The papers of Nobel Prize-winning economist Robert M. Solow span the years 1951-2011 and document his professional, scholarly, and academic work. The majority of the collection consists of voluminous files of correspondence (1960-2011) with students, colleagues, and other economists, and it includes his reviews of papers by other scholars, referee reports, letters of recommendation articles for the public, professional correspondence as well as policy recommendations. The papers also contain lecture notes for courses Solow taught at MIT (1972-1996); published papers by Solow on macroeconomics, growth theory, linear programming, and other topics (1950-2011); and files from economic, academic, and governmental organizations in which he served, including the American Economics Association, the National Bureau of Economic Research, and the Institute for Advanced Study at Princeton. The published papers series also contains notes and rough drafts on topics such as econometrics, employment (specifically the theory of unemployment) and growth policies, macroeconomics, and the theory of capital. There is also some material on the Neo-classical Growth Model, also known as the Solow-Swan Growth Model (1956).

The largest series in the collection, the Correspondence Series is subdivided into three groups: Chronological Correspondence, Alphabetical Correspondence, and Recommendations. The first two consist of correspondence from students, colleagues, and collaborators, with some responses from Solow included. The exchanges include economists such as Kenneth Arrow, Olivier Blanchard, Alan Blinder, Partha Dasgupta, Frank Hahn, Paul Samuelson, and James Tobin. The alphabetical correspondence dating from 1951-1976, is similar in content to the chronological correspondence but smaller in size; it also contains more pieces related to organizations and businesses. The Alphabetical Correspondence (Recommendations) dating from 1971-1986, is the smallest of the three and consists of requests for and the subsequent letters of recommendation from Solow for either students or professional economists.

The Teaching Materials Series houses the teaching materials generated from Solow's MIT economics courses (spanning an approximate 30 years of his 40 year MIT career) as well as the notes and materials used for lectures given at other forums and institutions. These materials consist of reading lists, syllabi, outlines, exams, problem sets and their solutions, homework, waivers, attendance rosters, assignments, spiral notebooks of economic equations, and personal preparatory notes handwritten by Solow.

Nearly all of Solow's major publications and co-publications (see bibliography for the few exceptions) are found in the Published Papers and Writings Series. These include his Ph.D. thesis, speeches, lectures, invited lectures, panel discussions, op-ed pieces, journal articles, brochures, pamphlets, reviews of his works and his responses to the reviews, Congressional testimony, and memorial tributes, as well as the rough drafts and notes for these documents.

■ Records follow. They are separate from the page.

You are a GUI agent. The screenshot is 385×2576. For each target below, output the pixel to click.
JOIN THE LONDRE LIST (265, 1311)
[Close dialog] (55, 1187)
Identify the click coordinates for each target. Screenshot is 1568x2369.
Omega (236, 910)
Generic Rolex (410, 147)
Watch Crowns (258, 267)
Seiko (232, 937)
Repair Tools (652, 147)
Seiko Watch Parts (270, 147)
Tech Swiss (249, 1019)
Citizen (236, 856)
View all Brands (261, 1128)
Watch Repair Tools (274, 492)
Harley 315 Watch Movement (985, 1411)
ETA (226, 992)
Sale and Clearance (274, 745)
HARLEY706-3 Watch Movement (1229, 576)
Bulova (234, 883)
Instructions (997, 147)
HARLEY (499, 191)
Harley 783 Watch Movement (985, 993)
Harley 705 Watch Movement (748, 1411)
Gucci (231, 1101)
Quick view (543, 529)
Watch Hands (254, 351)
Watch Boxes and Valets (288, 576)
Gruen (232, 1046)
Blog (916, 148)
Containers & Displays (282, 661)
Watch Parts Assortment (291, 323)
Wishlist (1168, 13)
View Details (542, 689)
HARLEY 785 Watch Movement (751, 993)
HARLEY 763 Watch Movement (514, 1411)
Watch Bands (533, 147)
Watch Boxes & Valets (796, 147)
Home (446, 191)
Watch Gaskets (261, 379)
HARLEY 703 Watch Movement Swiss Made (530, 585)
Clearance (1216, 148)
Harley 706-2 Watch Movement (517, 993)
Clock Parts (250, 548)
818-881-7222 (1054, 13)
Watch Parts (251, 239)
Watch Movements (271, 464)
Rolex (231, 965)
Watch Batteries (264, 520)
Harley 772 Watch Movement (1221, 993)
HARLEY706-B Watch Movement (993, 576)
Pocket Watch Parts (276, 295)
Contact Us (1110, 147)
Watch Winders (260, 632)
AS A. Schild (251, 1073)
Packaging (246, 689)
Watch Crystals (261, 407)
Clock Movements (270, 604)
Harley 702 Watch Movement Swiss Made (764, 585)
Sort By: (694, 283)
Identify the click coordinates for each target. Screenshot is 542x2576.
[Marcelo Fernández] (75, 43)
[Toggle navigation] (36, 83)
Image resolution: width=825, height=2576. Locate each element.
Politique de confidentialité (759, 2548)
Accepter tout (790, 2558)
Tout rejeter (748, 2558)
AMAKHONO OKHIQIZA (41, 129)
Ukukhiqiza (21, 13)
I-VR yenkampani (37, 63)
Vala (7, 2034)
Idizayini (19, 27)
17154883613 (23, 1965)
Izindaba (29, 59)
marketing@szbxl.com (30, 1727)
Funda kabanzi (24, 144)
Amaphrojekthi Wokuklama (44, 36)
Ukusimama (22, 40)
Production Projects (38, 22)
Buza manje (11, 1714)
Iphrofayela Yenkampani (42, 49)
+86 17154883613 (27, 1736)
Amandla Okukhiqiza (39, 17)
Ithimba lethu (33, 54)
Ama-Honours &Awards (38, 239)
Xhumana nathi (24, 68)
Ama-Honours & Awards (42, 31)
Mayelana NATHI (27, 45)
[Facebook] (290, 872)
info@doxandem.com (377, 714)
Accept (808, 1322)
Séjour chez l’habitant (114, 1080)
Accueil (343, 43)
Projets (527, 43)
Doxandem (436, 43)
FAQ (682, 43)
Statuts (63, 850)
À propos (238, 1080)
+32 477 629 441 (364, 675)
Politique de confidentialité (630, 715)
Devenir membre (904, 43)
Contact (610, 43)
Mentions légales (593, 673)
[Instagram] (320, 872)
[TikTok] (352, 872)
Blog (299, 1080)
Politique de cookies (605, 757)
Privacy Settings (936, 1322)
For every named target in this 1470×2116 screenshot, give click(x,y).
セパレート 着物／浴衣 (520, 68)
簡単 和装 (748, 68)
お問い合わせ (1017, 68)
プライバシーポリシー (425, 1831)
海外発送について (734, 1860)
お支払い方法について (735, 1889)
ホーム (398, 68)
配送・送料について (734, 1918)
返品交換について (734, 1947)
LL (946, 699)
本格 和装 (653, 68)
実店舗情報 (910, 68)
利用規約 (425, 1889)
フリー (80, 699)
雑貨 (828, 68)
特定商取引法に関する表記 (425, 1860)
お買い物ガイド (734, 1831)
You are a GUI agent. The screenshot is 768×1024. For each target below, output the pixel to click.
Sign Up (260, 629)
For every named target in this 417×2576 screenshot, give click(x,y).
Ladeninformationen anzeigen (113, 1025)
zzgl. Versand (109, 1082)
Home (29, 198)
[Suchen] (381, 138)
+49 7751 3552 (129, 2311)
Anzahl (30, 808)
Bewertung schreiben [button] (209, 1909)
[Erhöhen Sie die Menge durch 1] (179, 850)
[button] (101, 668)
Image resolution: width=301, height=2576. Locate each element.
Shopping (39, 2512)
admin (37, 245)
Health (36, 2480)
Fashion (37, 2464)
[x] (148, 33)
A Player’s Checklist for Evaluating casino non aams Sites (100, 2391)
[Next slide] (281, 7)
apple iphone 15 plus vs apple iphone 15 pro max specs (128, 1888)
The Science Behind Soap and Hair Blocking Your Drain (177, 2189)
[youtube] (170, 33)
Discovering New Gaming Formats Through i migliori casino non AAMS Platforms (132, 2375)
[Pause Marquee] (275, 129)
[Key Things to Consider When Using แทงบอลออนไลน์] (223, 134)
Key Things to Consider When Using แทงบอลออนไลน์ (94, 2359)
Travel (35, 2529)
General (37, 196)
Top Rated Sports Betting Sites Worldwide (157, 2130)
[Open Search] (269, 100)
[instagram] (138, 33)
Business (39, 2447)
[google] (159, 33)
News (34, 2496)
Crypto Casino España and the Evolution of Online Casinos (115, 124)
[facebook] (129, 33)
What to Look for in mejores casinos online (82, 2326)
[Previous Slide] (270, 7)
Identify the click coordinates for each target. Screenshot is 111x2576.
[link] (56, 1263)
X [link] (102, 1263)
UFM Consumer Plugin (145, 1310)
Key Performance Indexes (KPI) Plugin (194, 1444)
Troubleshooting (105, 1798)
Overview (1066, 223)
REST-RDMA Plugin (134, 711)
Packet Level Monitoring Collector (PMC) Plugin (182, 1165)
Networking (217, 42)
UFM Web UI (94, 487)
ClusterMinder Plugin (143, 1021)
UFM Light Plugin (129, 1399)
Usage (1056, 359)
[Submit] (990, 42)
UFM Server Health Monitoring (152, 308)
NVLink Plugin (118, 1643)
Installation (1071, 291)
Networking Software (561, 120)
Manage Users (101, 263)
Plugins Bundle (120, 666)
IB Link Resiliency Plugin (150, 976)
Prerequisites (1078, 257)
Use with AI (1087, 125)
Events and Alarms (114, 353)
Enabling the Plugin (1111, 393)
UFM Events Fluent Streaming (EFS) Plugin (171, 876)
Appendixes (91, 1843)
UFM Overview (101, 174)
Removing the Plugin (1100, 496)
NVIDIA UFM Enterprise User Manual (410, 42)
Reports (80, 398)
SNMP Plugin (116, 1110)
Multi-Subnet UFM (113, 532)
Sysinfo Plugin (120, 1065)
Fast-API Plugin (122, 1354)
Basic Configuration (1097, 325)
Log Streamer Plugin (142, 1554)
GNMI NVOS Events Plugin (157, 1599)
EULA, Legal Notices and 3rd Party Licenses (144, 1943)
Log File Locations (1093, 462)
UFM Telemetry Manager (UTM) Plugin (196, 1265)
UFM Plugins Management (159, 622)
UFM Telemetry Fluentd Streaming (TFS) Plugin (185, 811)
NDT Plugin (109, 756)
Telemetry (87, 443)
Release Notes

The Professional Service Series includes varied documents associated with the groups Robert Solow was either a member of, held a position in, wrote pieces for, or supported. Files contain correspondence, meeting minutes, proposals, reports, publications, votes, elections, and financial reports. The largest organizations represented in this series are the American Economic Association and the Institute for Advanced Study at Princeton.

Four videos featuring Solow are collected in the Audio Visual Series. Materials date from 2003 to 2009. Within the series, one item is recorded on a VHS cassette and the rest are in DVD format.